Yeah, actually, it's an old tactic that has been used many times in the past.
Claimes of impropiety and outright illegal behavior were de rigueur all thru the 18 and early 19 hundreds. Especially in the South.
In some cases indictiments were also utilized.
The biggest difference between then and now is the 24 hour news cycle.
The attack on Delay had two purposes. The first was to drive him out of office. The second was to make him the poster child of "Republican Corruption".
100 years ago the second tactic wouldn't have worked. The average person could not sit at home for hours at a time and absorb the amount of information that we can today. Aside from the fact that the amounts of information weren't available, the time needed wasn't available.
The two great lies of politics is that it's "a polite discourse of the issues." and "politics is dirtier today than ever before."
The amount of mud that gets slung around hasn't changed. What has changed is how far and wide you can sling the mud.

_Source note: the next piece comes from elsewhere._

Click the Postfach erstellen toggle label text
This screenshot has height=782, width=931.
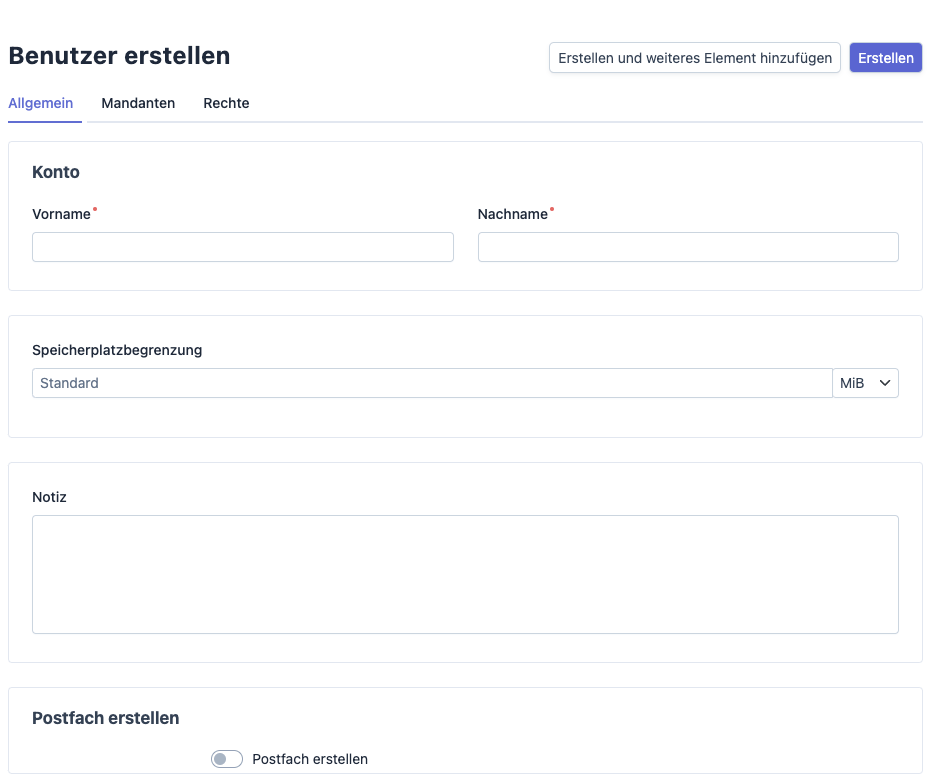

It's only in the last 60 to 70 years that politics was even looked at as a "noble pursuit".
Becky at Preemptive Karma is having a fit about this, being unable to understand the basic point that if Act A wasn't a crime under the laws of the land when Act A occurred, then Act A is not a crime.
The fact that a partisan legislative body decided that acts similar to Act A should from now on be thought of as crimes doesn't mean that such acts were crimes--or wrong, either--when entered into prior to passage of the new law.
Becky is also furious about Bill Sizemore, having apparently decided that her private judgment about him is more important and meaningful than the judgments made by actual judges in the lawsuits filed against him by the Oregon Education Union in their decade-long effort to shut him down by any means necessary.
So I am wonder then. If after several states changed the speed limit to 55 MPH in the 1970's did hundreds of thousands of drivers get speeding tickets for all those years of driving above the speed limit?
Or, what if Oregon were to turn to Republican control in the next cycle and it became illegal to vote on something that will directly make you money? Will Democrat Sen. Betsy Johnson be retroactively punished?